We are interested in the validation of opacity. Opacity models the impossibility for an attacker to retrieve the value of a secret in a system of interest. Roughly speaking, ensuring opacity provides confidentiality of a secret on the system that must not leak to an attacker. More specifically, we study how we can model-check, verify and enforce at system runtime, several levels of opacity. Besides existing notions of opacity, we also introduce K-step strong opacity, a more practical notion of opacity that provides a stronger level of confidentiality.

This is joint work with Hervé Marchand, from Inria Rennes.

ETAPS 14 starts in a week.

This week I am attending SAC 2014, the 29th Symposium On Applied Computing, Gyeongju, Korea. I am also presenting our work with Inria Rennes on Runtime Enforcement of Regular Timed Properties.

edit: Here are the slides I have presented.

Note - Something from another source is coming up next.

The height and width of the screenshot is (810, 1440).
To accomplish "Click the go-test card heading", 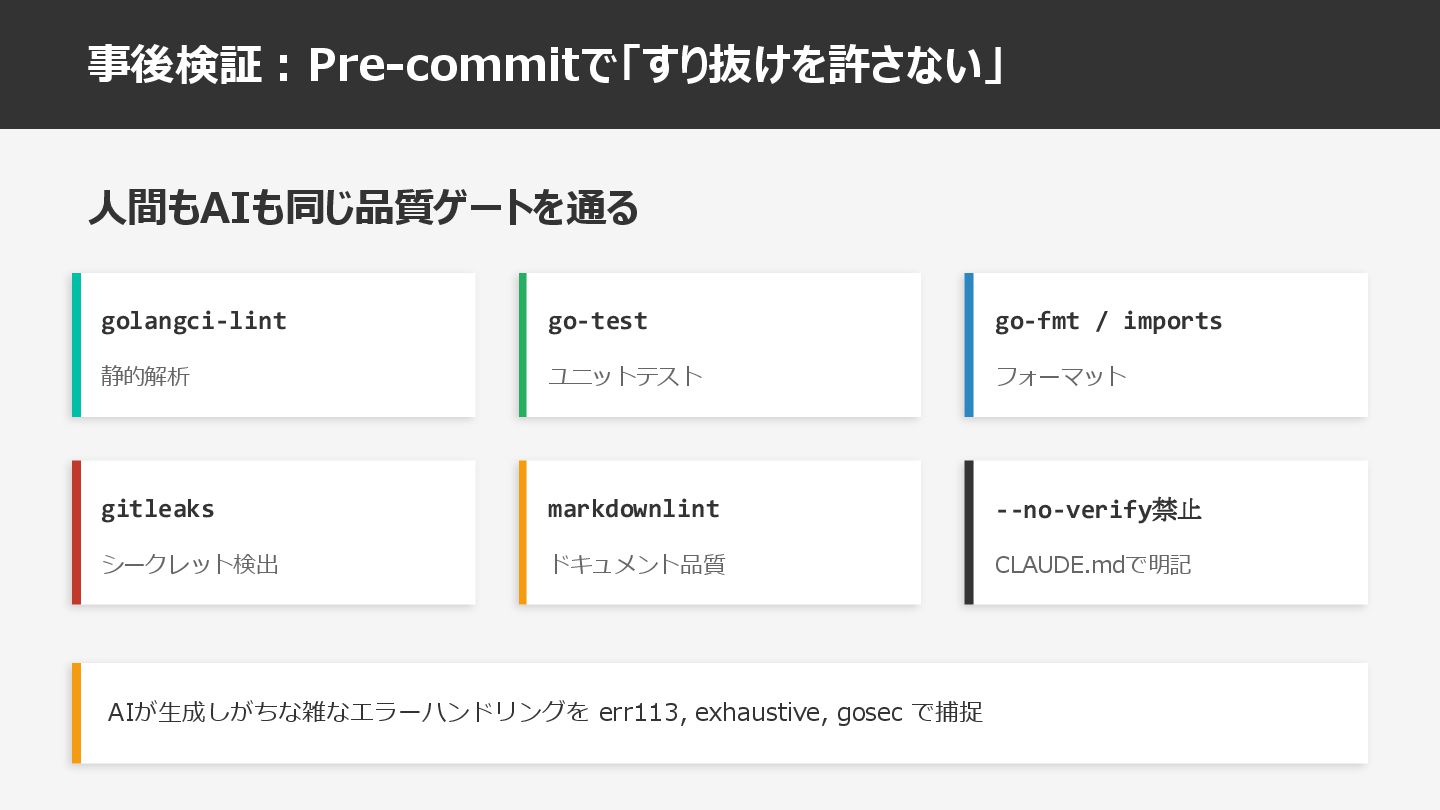I will 597,321.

The paper Efficient and Generalized Decentralized Monitoring of Regular Languages has been accepted to FORTE’14, the 34th IFIP International Conference on Formal Techniques for Distributed Objects, Components and Systems, June 3-6, 2014, Berlin, Germany.

Below is the abstract of the paper.

This paper proposes an efficient and generalized decentralized monitoring algorithm allowing to detect satisfaction or violation of any regular specification by local monitors alone in a system without central observation point. Our algorithm does not assume any form of synchronization between system events and communication of monitors, uses state machines as underlying mechanism for efficiency, and tries to keep the number and size of messages exchanged between monitors to a minimum. We provide a full implementation of the algorithm with an open-source benchmark to evaluate its efficiency in terms of number, size of exchanged messages, and delay induced by communication between monitors. Experimental results demonstrate the effectiveness of our algorithm which outperforms the previous most general one along several (new) monitoring metrics.

This is joint work with Tom Cornebize and Jean-Claude Fernandez, LIG and Verimag lab, Grenoble.